At El Reg, we don't really do the whole trickle-feed of hype. I'd rather wait for the thing to arrive and do one decent story on it rather than act as an external marketing wing for AMD.
We've written about Hololens and the S8 and so on, but we also wrote about and mentioned Zen last year - in August, September, April, and October. Where I've written about Hololens, it was either in passing about Windows 10 or was an exclusive on the headset's DSP chipset.
I can tell you're a massive fan of AMD, and I'm pleased for you. But I'm not going to act as the advertising wing of a multibillion-dollar corp, especially when other sites are tripping over themselves to say nice things about the CPU.
C.
Um, well, you can use spare cycles to perform ML *inference* to optimize the system. Inference is very cheap. You're probably thinking of training, which is intensive. Modern ARM cores are beefy enough to do inference.
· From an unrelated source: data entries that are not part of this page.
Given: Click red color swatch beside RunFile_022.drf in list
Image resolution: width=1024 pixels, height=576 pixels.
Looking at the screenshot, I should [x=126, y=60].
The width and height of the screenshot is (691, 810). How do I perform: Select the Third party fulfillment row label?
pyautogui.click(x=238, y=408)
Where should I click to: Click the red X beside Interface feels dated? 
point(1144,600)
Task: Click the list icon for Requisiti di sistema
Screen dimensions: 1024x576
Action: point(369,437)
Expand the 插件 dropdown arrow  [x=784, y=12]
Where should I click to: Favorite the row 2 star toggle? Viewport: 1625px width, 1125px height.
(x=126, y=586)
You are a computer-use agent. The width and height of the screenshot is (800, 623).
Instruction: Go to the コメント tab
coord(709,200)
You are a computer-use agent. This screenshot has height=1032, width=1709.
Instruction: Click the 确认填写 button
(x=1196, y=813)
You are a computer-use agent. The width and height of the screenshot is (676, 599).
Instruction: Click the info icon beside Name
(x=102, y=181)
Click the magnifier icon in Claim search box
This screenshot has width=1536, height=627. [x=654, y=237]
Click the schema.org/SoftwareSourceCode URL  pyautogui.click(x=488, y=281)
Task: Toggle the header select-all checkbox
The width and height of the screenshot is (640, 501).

Basically, ideally, you train the system offline to optimize memory allocation, deallocation and organization based on loads of different scenarios (which types of apps are running, for how long, with how much charge, etc), build that model and code into your firmware. Then the phone can make better decisions on how to save power or provide performance, all through cheap inference.
More operating systems should do this. Forget the AI/ML hype, this is useful stuff for letting devices cope with a large range of users and their demands, without an ugly codebase of heuristics, if-elsif, and switch() blocks.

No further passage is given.